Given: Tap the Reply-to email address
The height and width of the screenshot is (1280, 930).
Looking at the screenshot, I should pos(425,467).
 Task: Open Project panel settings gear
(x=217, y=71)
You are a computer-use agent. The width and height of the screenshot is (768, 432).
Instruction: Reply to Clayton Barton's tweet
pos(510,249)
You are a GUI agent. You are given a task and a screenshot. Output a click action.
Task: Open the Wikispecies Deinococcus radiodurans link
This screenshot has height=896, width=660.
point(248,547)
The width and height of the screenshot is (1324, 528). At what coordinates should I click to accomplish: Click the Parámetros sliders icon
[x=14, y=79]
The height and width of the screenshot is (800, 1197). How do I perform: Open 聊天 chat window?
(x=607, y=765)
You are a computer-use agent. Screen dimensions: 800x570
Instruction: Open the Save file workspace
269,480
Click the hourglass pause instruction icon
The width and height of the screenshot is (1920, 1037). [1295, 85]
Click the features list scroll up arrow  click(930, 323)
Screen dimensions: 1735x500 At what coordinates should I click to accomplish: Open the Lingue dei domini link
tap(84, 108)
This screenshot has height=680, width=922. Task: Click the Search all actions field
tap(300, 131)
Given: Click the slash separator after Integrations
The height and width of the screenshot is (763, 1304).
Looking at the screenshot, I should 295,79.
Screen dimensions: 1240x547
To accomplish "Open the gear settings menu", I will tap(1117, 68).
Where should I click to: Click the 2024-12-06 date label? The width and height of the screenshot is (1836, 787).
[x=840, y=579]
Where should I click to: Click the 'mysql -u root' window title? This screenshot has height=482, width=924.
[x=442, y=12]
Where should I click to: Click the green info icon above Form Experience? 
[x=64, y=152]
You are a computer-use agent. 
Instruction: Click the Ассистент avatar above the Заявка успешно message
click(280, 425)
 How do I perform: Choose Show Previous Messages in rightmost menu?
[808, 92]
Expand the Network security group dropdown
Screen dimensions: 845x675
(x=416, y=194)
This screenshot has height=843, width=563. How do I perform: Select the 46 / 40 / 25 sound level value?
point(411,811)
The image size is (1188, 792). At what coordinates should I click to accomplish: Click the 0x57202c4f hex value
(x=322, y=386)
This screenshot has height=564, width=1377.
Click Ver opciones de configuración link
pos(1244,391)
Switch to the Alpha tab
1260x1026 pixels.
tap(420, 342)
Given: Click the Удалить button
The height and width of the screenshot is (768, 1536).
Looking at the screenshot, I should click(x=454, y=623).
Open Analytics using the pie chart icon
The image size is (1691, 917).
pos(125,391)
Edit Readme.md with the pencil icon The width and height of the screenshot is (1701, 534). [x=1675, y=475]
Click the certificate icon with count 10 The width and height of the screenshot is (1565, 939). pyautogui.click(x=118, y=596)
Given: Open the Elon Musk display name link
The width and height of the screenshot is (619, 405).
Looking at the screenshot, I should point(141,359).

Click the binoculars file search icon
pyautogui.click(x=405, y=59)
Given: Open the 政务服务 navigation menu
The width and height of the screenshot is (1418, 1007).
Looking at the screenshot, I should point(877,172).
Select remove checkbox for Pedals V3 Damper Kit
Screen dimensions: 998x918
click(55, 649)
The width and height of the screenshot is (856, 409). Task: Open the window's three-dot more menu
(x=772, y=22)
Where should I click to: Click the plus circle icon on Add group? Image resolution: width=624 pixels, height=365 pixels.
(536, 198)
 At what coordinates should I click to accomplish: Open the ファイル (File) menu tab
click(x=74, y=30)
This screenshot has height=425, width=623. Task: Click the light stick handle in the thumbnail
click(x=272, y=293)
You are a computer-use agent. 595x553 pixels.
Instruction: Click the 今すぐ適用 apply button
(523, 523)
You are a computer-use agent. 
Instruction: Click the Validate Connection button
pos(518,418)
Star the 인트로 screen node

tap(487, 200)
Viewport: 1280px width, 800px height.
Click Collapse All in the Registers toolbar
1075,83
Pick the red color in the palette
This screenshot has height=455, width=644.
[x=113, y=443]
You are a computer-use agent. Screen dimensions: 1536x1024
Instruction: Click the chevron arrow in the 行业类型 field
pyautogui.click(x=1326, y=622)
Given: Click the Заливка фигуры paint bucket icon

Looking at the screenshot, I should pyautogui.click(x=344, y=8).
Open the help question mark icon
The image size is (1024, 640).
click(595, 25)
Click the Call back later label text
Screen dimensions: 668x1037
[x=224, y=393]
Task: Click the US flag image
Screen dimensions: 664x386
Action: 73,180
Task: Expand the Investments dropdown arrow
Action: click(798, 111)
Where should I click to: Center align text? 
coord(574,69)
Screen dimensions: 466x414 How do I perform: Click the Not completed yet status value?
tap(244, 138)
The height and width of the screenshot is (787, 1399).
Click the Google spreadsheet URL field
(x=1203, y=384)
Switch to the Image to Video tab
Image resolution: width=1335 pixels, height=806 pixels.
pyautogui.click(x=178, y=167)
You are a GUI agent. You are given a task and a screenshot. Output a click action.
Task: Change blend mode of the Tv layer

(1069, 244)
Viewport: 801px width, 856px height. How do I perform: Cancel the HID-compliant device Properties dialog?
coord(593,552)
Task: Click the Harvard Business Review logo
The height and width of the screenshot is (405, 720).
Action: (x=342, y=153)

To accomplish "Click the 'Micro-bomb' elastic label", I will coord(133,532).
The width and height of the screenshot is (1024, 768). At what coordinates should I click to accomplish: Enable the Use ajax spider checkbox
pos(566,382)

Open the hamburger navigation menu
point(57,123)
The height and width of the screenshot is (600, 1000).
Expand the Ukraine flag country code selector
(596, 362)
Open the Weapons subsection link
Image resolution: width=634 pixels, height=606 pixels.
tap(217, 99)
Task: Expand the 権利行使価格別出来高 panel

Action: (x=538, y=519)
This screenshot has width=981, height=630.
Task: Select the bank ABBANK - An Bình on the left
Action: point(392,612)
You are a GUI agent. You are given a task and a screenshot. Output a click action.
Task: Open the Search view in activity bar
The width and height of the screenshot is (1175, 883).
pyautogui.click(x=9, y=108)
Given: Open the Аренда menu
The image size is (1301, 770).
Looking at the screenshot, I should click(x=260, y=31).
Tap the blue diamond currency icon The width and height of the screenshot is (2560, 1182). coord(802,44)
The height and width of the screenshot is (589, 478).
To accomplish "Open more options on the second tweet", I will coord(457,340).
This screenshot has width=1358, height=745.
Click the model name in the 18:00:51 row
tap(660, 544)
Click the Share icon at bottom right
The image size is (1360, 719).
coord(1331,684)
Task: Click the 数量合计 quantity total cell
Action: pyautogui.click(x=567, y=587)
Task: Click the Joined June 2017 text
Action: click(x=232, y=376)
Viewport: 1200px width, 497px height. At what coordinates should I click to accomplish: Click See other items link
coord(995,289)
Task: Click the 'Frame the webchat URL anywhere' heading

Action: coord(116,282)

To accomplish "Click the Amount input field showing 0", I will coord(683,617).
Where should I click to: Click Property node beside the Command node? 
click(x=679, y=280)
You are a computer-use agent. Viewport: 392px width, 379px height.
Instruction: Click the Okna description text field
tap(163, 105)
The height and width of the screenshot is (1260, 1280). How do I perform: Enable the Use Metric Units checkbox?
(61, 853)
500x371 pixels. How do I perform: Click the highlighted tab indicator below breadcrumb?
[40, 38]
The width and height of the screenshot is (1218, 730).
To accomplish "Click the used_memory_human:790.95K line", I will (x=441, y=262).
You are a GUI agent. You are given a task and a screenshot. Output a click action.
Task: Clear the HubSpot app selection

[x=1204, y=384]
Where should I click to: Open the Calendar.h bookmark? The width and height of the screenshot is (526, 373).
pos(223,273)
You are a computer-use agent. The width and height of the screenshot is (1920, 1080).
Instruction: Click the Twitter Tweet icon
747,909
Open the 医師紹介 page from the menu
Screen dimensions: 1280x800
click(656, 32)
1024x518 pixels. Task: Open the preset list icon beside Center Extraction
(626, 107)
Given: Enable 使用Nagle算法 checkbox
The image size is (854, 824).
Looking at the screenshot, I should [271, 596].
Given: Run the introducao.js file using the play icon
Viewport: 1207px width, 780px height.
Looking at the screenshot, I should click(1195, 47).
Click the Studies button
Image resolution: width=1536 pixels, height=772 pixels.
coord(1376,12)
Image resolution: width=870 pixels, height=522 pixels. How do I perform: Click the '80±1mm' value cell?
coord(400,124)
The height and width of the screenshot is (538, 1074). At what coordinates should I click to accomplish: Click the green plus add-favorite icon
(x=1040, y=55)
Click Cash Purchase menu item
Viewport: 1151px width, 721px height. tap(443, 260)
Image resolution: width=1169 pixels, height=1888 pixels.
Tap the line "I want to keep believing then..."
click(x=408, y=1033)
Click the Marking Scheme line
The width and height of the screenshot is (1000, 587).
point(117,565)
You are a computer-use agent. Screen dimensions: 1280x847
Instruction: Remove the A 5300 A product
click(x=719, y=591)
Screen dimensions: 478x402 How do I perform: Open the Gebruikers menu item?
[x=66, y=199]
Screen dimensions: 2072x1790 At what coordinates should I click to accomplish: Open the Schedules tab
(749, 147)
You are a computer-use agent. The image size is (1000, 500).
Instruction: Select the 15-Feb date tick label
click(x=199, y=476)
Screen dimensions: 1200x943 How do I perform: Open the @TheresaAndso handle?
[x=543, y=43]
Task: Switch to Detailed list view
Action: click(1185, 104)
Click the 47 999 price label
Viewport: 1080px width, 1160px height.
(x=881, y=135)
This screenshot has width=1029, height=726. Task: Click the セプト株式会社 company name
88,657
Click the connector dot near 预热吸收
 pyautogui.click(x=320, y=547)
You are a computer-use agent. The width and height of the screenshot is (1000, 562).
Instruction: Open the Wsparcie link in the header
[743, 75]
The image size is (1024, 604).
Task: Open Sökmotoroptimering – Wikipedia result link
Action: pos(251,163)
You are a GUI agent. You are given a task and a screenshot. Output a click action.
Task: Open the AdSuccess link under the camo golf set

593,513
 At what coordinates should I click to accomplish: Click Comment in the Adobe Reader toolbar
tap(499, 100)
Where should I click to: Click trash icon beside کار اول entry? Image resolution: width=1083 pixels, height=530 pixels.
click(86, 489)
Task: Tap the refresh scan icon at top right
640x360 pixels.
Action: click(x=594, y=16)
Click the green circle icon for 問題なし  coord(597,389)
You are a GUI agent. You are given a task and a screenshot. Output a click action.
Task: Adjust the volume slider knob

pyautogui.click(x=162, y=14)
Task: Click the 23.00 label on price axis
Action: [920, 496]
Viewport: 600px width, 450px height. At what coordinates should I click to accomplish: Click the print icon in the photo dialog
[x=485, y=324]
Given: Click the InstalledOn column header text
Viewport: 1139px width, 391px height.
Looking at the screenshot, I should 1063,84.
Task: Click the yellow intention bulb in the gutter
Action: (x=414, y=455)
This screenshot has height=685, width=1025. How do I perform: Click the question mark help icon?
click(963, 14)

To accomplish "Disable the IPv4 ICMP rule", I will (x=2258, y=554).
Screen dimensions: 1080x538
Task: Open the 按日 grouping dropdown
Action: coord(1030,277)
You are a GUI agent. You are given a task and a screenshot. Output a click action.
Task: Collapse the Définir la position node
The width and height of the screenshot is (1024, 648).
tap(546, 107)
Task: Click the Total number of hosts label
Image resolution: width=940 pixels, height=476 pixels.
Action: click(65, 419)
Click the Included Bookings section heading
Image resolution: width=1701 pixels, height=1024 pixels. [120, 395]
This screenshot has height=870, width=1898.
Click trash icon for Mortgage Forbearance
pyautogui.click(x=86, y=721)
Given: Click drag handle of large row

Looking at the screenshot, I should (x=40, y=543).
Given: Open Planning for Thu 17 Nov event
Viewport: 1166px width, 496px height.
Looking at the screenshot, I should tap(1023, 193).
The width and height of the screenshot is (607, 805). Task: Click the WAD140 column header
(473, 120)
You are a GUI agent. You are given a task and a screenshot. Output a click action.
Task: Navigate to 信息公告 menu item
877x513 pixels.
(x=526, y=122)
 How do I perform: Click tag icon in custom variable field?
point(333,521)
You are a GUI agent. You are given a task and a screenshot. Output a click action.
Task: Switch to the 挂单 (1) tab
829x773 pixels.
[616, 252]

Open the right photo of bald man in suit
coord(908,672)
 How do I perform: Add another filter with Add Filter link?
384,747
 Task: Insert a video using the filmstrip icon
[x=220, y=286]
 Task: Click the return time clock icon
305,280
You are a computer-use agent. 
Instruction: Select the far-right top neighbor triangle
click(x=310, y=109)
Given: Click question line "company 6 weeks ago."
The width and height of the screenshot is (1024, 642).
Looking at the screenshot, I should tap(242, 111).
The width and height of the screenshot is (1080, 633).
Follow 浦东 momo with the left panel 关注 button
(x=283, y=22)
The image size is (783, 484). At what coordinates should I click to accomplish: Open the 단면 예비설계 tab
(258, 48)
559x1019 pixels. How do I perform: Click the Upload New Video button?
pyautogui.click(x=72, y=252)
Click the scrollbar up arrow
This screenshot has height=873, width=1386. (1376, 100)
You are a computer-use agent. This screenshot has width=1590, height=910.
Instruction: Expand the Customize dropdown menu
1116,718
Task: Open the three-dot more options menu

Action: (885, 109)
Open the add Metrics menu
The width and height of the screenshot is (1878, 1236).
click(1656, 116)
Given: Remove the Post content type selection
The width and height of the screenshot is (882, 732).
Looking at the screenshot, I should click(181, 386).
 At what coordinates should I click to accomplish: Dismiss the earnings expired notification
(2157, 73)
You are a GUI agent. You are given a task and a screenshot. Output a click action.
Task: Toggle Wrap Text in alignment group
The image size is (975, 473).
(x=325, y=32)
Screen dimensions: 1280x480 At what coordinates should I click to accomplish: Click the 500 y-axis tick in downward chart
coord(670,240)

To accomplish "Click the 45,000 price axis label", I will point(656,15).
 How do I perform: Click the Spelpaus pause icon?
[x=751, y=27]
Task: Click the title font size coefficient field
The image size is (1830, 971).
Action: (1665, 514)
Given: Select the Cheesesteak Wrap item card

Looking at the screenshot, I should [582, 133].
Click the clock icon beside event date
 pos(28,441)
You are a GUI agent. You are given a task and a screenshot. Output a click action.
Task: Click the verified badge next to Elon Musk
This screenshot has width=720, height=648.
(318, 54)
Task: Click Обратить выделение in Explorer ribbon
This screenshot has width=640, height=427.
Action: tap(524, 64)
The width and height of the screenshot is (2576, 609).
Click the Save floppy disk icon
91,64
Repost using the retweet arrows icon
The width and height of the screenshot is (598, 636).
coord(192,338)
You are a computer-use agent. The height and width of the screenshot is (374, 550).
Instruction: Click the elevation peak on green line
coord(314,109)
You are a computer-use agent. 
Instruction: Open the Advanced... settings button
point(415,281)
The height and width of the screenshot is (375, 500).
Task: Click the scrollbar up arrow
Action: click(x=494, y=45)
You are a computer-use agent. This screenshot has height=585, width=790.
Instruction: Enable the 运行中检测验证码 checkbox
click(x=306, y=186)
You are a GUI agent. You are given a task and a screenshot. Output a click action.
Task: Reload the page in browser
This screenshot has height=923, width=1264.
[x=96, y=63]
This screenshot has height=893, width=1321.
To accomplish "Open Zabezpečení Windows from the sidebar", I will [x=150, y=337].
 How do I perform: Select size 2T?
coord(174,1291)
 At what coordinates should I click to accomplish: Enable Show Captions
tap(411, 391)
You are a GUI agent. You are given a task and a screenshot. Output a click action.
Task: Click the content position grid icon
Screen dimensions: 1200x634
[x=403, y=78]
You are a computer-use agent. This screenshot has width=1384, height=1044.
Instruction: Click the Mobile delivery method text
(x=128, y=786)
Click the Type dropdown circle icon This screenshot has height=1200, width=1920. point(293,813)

Exercise aim: Each line in the listing above either holds the string "Elon" or does not; state how many do, giving the number only.

Answer box: 2